Those of you who read my blog via syndication see occasional ads which are inserted by Feedburner. I don't make very much money from these ads (a very good month brings in about $300) but each year I accumulate enough to pay for hosting and offset some other blog-related costs. Occasionally there's enough for a trip to Lucky Baldwin's for Guinness and veggie curry, but I am not getting rich from these ads by a long shot.
When I was experimenting with ads on my site last year, I adopted an agnostic policy toward what I would and wouldn't accept, figuring that to deny one thing was to implicitly endorse another. That didn't work out, and my inability to fully embrace that philosophy, (combined with Federated Media doing fuckall to put the advertising inventory on my site they'd told me was coming Real Soon Now) lead to me eventually scrapping on-site advertising entirely.
Still, the feedburner advertising program is much better, and even though it's not pulling in the kind of earnings people always claim I can get here, it does what it does quite nicely for me.
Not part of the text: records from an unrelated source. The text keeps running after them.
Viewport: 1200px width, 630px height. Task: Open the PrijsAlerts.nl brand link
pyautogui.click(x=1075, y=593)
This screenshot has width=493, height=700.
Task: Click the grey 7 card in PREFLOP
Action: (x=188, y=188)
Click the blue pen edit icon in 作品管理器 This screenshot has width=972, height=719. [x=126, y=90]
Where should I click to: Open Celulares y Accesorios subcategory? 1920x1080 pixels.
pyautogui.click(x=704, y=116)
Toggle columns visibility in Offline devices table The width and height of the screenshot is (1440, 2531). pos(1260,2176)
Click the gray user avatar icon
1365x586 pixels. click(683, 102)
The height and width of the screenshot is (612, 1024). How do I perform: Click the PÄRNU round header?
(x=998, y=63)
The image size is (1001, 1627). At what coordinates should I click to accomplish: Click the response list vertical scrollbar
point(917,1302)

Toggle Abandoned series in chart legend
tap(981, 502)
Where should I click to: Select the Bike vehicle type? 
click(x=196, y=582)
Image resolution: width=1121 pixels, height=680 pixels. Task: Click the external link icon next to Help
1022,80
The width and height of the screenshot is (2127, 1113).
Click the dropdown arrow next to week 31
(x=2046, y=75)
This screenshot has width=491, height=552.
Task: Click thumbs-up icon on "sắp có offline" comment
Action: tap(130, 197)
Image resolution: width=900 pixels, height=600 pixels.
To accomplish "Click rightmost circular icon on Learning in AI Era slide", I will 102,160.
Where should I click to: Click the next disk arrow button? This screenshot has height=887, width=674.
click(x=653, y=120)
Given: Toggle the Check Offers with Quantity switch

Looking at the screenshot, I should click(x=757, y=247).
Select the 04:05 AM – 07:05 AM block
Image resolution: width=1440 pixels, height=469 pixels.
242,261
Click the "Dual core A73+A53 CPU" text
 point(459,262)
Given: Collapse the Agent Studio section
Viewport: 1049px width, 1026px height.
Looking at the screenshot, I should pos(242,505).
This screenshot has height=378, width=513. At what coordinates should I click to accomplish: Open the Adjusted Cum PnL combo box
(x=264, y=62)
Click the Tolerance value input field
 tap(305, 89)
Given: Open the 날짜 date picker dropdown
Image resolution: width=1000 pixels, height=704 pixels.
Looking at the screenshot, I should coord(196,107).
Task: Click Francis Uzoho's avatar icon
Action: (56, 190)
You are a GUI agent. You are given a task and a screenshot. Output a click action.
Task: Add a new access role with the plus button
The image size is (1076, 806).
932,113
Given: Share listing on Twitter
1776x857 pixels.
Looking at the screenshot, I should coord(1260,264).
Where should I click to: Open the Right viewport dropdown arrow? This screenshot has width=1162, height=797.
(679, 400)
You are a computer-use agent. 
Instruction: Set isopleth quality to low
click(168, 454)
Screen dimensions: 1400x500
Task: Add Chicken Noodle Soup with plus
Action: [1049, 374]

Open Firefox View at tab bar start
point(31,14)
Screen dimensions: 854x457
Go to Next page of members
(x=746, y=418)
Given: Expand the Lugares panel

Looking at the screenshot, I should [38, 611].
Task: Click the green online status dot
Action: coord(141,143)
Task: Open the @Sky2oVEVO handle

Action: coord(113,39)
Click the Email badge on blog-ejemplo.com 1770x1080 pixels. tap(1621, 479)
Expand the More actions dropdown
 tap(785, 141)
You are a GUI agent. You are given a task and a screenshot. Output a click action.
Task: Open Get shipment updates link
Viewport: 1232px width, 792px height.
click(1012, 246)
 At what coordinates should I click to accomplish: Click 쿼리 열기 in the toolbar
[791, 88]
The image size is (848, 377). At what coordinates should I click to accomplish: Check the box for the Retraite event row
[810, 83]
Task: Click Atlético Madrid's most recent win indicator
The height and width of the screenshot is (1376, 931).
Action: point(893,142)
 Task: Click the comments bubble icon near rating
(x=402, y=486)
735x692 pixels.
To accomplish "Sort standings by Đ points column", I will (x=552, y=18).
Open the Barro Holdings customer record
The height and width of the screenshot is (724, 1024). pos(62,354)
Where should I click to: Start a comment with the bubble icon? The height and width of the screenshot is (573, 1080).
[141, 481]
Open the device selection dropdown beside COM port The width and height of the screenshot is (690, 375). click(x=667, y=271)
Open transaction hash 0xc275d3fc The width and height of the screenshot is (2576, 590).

I mention this today because I don't think I've ever pointed out that I review every single ad that gets put into my feed's rotation, and I approve and deny things based on how I feel about the company, product, or service. It's not an explicit endorsement, but if there's something in the feed, you can safely assume that I don't hate it, and think it's somehow relevant to the majority of WWdN readers.
By way of example: Earlier today, I got an e-mail that there was an ad scheduled for insertion into my feed. I checked it out, and saw that it was for car insurance from the Automobile Club. The CPM was bullshit, but that's not why I denied it: I denied it because Anne and I had used AAA for our insurance for almost 12 years without an incident, until her car was vandalized in our driveway a couple of years ago. It was going to be very expensive to repair the damage, and when we filed our claim, the AAA agent told Anne that, because she didn't send in a photograph of her car when the policy was upgraded months earlier -- a request that had never been made by AAA -- they were denying our claim because they couldn't confirm that the car wasn't already damaged when we bought the policy. Never mind that it's completely illogical to assume that we'd drive around in a car with three broken windows for months, and never mind that we'd never missed a payment or filed a claim before; the insurance company found a way to fuck us, so they did. As a bonus, their agents were rude and outright nasty to us throughout the entire ordeal.
We tried to fight it, but it would have cost so much, we just cancelled our policy and switched insurers.
So when I saw that the AAA wanted to advertise on my blog, not only did I deny the ad, I said, "Hey! Why don't you go fuck yourself, you fucking assmasters!" when I did it.
I went back to work, proud of my useless act of rebellion. A few minutes later, I got another e-mail from that a new ad was scheduled for insertion into my feed. I looked at it, and -- surprise -- it was the same AAA banner.
"Hey, didn't you fuckshits hear me?" I said, as I clicked DENY, "Go to hell!"
Five minutes after that, I got another e-mail.
"These guys are persistent," I thought as I clicked over . . . and saw a third attempt.
This time I just laughed out loud. Even though it's just an automated computer doing its thing, I imagined a hapless AAA agent, alone and cold in a dark cubicle that hasn't seen natural sunlight in a decade, desperately hoping that I'd just give them another chance. (Yes, I know that nothing of the sort happened, but just let me have my stupid little moment, okay? Jeeze.)
I'm usually not petty like that, but I'm an honorable guy, so when a person or a company fucks me, I never forget. I don't hold a grudge as much as I create a blood feud. The AAA's insurance division is, as they say, On The List.
So this is all a longwinded and hopefully amusing way of telling all you syndicated readers that you can click those ads with some degree of confidence, if that sort of thing matters to you, because it matters to me.